MIAMI — A South Florida money-laundering network secretly transferred more than $30 million in illegal Medicare profits through a remittance firm with shell companies in not only Canada and Trinidad, but also in Mexico, according to court records filed Monday.
Evidence of the widening network into Mexico surfaced in the federal plea agreement of a one-time Miami medical equipment provider who pleaded guilty Friday to his role in the money-laudering conspiracy.
Kirian Vega, 35, who owned Ozain Pharmacy in another persons name, billed more than $600,000 in false claims to the taxpayer-funded Medicare program and received about $400,000.
According to the plea agreement, Vega admitted he used a Florida check-cashing store to launder $124,000 of the tainted proceeds in 2009 through the shell companies of the offshore remittance company, Caribbean Transfers.
Court documents show that money was wired to Turismo dos Polos in Mexico, which transferred a portion $45,000 to another shell company, Communications Sophie, in Trinidad. That money was then sent to an unidentified travel agency in Cuba, records show.

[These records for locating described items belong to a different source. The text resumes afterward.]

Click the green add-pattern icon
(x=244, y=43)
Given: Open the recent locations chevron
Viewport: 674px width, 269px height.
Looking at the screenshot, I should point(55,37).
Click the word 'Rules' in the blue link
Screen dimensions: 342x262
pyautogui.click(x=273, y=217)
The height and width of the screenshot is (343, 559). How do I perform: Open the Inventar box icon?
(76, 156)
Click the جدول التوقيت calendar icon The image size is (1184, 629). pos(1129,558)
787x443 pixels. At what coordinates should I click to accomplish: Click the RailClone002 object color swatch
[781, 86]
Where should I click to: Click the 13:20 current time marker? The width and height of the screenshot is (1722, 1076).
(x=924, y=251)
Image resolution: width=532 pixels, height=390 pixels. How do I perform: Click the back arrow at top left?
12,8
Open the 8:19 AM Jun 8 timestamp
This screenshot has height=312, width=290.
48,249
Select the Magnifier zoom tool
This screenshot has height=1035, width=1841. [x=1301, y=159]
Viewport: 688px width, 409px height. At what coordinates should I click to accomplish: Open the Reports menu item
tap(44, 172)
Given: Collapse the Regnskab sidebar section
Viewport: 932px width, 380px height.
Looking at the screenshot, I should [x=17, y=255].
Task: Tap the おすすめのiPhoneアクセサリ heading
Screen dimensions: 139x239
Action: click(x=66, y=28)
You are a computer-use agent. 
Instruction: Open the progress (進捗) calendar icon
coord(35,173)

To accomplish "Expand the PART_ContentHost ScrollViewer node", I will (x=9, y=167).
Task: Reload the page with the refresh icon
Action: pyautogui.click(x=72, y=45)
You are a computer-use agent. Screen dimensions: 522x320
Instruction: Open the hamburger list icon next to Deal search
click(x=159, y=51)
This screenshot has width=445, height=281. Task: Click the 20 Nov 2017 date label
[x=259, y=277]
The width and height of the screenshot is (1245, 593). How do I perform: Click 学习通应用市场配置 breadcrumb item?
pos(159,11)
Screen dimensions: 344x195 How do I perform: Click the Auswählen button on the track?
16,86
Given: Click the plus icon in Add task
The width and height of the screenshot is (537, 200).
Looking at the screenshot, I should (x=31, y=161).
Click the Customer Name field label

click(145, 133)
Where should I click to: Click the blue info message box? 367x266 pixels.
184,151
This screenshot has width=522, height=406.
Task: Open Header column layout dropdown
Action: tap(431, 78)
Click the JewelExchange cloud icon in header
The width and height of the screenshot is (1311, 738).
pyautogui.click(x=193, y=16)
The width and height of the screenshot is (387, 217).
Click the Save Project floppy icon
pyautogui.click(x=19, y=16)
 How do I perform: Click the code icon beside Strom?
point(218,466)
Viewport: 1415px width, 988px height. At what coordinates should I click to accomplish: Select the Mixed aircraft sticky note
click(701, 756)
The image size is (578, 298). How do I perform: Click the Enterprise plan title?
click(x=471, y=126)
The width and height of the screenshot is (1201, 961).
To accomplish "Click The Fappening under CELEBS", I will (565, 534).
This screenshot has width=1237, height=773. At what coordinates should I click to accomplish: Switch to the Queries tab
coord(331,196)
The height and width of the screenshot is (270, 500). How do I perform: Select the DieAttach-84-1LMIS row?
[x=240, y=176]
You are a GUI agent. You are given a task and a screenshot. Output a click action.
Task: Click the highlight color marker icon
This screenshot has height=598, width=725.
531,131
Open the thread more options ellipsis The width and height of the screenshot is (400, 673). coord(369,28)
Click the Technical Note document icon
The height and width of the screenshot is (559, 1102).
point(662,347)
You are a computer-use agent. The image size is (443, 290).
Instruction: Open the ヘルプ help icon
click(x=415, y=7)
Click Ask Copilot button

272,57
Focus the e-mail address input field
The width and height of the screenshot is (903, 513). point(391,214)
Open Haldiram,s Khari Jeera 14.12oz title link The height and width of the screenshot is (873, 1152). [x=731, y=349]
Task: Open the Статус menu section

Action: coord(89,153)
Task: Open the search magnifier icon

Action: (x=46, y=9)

Last month, Caribbean Transfers was accused in an indictment of financing the complex money-laundering ring that moved millions in stolen Medicare money, mostly from South Florida, through shell companies in Canada and Trinidad and finally into Cubas banking system.
That revelation came to light in the case of a now-convicted check-cashing store owner who was first believed to be at the center of the federal case. It marked the first time that investigators traced tainted Medicare proceeds to Cubas state-controlled bank.
Caribbean Transfers appears to have played the dominant role in the unprecedented money-laundering scheme.
In October, prosecutors filed conspiracy charges against the founder of the Caribbean-based company, Jorge Emilio Perez, who is believed to be hiding in the Dominican Republic.
Also charged: Vega and Felipe Ruiz, 38, one-time operator of two Miami medical equipment businesses under others names. Ruiz was charged with laundering at least $1.2 million through the check-cashing store and remittance company.
The information about Caribbean Transfers, which prosecutors say is licensed by the Cuban government, was disclosed during Ruizs bond hearing last month. Ruiz, a Cuban-born U.S. citizen, was denied bail because a judge found he might flee to Cuba or another country.
In June, the U.S. attorneys office in Miami made national headlines when prosecutors charged Oscar L. Sanchez, owner of the Naples check-cashing store, with conspiring to launder tens of millions of Medicare dollars via Canada and Trinidad into Cubas national bank.
By late August, Sanchez, 47, had pleaded guilty and agreed to cooperate with authorities and repay the U.S. government $10 million, consisting primarily of residential investment properties he acquired with his wife in Southwest Florida.
The U.S. attorneys office has said it has no evidence that the Cuban government was part of the laundering scheme, and Cuban officials have denied any involvement.
Sanchez, also a Cuban-born U.S. citizen, was indicted on the single conspiracy charge of playing a pivotal role in laundering the profits of 70 South Florida medical companies that falsely billed Medicare for $374.4 million and were paid $70.7 million.